Ancient Egyptian Mud Brick Construction: Materials, Technology, and Implications for Modern Man
Research Paper – Draft 2
01 April 2011
Ancient Egyptian Mud Brick Construction:
Materials, Technology, and Implications for Modern Man
In our modern age, homes are perceived as both uniform and permanent. Our methods of construction do not allow easy repair and certainly do not adapt to our local environment, while our methods of thermal control rely upon energy-fueled heating and cooling systems. The Ancient Egyptians had an alternative. Most people look at mud architecture and jump to conclusions about culture and primitivity, but the techniques used by the ancients may be more economical, practical, and environmentally conscious than anything we have today.
Egypt already holds the title for the foundation of civilization, but it may also be the founder of soil-based architecture. Archaeologist and Egyptologist, Dr. Barry Kemp, points out that adobe, the modern word used to describe mud brick construction, developed from the Ancient Egyptian word djebet. First it turned into the Coptic τωϧϵ, and from there into the Arabic الطوبى (tub(a)). Finally it ended with the modern Spanish adobe (80). This suggests that mud architecture began in Egypt and developed to its full extent alongside the Nile.
Adobe and mud bricks were a staple of construction due to their ease of production and architectural versatility. Earth can be formed into bricks, packed into a shape, or even rammed between other building materials. During the Predynastic Period, men preferred a method similar to wattle and daub. The Egyptians built simple reed huts, supported by poles, and then plastered the outside with cob to provide additional protection against the elements. In the 1st Dynasty they transitioned to primarily a mud brick construction method (Kemp 78-79). During this time their houses all began to take on similar designs.
Worker’s homes were around 80 m2 and consisted of two to four rooms, an enclosed yard, a kitchen, and one or two underground cellars. A single wood column in the center of the home supported the ceiling. Town houses were much larger, usually two to three stories high. Additional beams and columns were necessary to support the walls, and occasionally they constructed the first floor out of stone for additional stability (Minnesota State University, Mankato). Dr. Kemp adds that there is evidence of palaces constructed of mud brick, but after years of erosion, only the foundation remains (78). Why was this material preferred, even for the construction of palaces, instead of the more durable stone? The answer lies in how the Egyptians perceived their buildings.

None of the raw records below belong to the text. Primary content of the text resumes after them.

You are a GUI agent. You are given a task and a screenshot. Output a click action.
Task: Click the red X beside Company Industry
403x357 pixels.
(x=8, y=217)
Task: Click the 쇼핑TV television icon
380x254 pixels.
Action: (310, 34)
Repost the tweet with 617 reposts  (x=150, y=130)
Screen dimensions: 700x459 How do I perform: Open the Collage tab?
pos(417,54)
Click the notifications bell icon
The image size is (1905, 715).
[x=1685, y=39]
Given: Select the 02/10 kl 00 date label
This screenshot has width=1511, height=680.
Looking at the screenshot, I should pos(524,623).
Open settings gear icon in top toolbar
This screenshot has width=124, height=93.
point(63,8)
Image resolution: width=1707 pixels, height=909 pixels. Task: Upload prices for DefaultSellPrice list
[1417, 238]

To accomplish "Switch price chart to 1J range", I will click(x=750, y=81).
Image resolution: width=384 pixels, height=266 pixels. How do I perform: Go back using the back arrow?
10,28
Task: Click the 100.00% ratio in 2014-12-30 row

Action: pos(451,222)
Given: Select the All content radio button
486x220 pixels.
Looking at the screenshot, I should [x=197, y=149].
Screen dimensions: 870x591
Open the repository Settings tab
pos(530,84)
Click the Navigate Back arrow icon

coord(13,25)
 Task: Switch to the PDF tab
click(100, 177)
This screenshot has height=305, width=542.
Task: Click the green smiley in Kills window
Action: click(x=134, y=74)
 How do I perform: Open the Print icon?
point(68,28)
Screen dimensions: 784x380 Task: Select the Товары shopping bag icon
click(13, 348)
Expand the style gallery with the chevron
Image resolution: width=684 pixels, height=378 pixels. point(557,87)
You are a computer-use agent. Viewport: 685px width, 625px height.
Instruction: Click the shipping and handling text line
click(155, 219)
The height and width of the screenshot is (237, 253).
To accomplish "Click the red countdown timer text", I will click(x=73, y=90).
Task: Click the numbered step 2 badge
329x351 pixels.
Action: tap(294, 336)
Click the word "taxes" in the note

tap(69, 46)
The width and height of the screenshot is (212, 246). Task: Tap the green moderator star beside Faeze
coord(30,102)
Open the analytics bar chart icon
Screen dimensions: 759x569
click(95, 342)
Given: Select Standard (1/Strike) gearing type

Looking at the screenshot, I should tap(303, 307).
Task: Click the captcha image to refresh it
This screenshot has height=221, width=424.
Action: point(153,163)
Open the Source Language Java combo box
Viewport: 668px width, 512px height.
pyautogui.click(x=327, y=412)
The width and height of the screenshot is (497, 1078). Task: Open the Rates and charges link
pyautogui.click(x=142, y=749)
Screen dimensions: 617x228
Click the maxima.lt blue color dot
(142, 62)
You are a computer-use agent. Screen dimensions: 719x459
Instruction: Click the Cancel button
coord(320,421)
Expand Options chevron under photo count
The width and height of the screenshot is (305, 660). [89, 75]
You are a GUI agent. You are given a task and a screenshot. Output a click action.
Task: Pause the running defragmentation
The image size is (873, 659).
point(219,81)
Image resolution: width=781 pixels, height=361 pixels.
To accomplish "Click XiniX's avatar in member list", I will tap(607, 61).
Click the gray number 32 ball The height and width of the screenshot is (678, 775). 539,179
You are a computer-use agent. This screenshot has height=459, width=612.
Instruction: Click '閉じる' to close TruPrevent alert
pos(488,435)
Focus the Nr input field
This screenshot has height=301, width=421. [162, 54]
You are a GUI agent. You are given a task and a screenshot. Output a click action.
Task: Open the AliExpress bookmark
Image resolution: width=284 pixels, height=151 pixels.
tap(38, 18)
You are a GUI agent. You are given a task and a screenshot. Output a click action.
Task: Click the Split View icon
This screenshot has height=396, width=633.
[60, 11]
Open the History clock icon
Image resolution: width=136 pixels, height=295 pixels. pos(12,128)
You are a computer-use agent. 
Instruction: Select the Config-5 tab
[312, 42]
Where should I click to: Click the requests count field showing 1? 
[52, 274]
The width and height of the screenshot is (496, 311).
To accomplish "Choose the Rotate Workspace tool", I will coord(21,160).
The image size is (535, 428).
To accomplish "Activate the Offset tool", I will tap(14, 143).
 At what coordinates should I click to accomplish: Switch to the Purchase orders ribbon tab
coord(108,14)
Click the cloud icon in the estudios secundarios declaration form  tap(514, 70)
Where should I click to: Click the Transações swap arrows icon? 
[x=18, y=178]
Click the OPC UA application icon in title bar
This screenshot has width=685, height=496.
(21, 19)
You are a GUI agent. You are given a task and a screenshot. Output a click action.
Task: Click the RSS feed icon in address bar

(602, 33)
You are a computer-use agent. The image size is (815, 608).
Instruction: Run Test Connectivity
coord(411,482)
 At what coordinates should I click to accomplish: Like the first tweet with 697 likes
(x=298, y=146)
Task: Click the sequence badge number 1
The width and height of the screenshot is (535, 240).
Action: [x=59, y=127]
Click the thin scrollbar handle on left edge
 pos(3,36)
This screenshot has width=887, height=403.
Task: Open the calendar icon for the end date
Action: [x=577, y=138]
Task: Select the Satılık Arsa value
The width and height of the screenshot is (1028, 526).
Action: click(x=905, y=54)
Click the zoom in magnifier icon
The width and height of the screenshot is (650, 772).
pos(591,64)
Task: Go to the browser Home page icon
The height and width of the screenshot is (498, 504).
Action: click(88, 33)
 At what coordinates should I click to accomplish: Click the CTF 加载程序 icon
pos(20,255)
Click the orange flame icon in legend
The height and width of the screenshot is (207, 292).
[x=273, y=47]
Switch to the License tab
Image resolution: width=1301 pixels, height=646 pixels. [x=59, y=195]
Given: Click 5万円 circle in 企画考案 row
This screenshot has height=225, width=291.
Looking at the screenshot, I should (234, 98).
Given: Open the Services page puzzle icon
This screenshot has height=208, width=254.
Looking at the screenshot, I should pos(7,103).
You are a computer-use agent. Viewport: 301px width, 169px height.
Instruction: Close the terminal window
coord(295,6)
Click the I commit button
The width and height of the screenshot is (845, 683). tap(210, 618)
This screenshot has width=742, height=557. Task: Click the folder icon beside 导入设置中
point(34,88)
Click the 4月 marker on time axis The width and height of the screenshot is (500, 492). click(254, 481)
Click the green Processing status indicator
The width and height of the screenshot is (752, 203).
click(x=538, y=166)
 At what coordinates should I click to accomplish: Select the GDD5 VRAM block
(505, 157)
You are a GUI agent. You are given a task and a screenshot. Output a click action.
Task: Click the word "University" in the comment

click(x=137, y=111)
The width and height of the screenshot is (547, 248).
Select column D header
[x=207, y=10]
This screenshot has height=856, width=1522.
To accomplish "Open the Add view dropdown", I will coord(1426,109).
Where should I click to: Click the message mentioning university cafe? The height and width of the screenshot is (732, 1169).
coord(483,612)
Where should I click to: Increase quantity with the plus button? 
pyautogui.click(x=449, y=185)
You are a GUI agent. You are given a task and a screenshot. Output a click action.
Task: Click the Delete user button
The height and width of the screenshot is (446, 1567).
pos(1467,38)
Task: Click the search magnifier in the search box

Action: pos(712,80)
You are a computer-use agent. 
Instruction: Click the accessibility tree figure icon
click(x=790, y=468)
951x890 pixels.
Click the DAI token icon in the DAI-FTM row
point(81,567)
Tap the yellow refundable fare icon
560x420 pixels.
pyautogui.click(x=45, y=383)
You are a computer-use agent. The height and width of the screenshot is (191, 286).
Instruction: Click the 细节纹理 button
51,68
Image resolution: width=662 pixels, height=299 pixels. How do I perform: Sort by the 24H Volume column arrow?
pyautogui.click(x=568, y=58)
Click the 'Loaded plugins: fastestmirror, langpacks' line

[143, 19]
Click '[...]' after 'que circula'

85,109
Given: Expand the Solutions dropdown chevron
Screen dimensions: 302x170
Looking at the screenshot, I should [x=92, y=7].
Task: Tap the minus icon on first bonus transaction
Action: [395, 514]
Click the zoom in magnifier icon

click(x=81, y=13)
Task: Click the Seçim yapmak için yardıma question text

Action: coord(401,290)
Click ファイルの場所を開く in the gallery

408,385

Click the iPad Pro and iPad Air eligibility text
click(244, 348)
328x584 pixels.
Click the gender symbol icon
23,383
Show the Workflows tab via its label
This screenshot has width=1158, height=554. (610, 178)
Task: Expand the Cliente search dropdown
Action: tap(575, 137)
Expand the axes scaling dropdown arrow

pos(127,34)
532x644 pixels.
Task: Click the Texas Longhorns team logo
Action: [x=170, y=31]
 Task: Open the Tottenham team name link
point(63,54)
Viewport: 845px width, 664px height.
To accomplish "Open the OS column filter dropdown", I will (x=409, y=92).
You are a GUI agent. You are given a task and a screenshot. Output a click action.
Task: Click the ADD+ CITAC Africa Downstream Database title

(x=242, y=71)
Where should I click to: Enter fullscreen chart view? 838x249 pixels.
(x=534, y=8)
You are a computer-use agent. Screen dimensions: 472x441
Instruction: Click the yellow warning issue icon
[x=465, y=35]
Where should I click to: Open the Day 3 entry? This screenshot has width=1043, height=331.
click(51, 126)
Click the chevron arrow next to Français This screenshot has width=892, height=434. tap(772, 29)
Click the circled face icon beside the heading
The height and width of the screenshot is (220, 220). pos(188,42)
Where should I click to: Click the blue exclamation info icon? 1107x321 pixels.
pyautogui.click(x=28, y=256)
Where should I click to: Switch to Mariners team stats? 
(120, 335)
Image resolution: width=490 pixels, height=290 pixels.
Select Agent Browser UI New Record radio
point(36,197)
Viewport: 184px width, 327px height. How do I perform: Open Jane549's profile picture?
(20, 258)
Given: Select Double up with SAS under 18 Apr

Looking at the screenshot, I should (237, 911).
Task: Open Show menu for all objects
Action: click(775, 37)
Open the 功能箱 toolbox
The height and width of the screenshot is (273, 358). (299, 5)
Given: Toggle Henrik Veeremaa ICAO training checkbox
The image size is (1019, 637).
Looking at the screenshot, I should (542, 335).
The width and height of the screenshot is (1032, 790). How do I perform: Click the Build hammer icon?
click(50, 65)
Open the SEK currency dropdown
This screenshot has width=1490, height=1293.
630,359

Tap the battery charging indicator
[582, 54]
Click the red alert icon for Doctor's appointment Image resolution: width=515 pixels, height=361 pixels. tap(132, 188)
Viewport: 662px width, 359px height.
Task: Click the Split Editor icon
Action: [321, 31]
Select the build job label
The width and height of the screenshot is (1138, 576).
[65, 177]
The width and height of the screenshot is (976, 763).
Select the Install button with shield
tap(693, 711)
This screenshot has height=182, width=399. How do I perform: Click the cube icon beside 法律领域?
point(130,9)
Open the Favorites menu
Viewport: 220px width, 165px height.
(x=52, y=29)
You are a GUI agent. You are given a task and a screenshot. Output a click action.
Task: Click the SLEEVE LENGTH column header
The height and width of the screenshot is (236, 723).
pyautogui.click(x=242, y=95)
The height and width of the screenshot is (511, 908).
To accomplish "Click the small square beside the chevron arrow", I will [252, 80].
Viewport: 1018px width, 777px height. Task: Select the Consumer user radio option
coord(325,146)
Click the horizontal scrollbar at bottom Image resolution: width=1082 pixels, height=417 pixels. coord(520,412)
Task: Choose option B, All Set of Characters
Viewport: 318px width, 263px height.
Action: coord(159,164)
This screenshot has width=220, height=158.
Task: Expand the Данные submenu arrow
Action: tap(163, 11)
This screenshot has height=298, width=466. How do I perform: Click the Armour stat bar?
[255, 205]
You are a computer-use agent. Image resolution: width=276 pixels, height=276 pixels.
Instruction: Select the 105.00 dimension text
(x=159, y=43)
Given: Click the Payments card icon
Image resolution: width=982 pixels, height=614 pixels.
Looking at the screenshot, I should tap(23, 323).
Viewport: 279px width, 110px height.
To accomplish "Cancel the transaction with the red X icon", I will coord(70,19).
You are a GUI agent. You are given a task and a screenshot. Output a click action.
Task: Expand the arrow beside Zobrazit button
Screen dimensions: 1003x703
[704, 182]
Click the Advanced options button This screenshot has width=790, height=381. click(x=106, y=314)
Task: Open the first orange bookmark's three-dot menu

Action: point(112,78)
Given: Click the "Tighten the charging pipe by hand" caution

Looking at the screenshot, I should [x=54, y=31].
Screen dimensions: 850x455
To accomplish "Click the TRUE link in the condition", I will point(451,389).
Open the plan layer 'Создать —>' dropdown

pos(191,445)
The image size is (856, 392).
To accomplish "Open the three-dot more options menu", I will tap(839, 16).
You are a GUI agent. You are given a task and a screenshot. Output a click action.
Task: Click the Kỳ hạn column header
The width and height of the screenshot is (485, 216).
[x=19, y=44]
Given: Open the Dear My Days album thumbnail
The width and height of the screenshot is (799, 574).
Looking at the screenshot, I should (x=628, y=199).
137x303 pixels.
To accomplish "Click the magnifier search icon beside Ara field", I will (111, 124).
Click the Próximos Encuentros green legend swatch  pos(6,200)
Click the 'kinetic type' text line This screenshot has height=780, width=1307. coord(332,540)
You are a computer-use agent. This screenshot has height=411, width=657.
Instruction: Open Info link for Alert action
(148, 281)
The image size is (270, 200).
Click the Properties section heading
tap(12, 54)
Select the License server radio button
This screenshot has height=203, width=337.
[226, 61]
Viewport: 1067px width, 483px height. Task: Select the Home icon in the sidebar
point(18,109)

Temperature was a central aspect of home design. High windows, dark rooms, and rooftop cooking and sleeping were all part of an effort to remain cool (Minnesota State University, Mankato). While some believe mud brick to be a good insulator, experiments performed by Dr. Kemp resulted in an uncomfortable experience where the days were hot and the nights cold (88). Nevertheless the Egyptians compensated with a loose roof of woven sticks and palm leaves and reed mats to cover the earthen floor (Springer). After construction, walls were whitewashed or plastered to reflect heat from the sun. On the inside, houses could then be decorated with natural pictures of geometric designs (Springer; Minnesota State University, Mankato). The plaster also served as protection against the inevitable degradation of the bricks exposed to the ravages of the fertile Egyptian environment.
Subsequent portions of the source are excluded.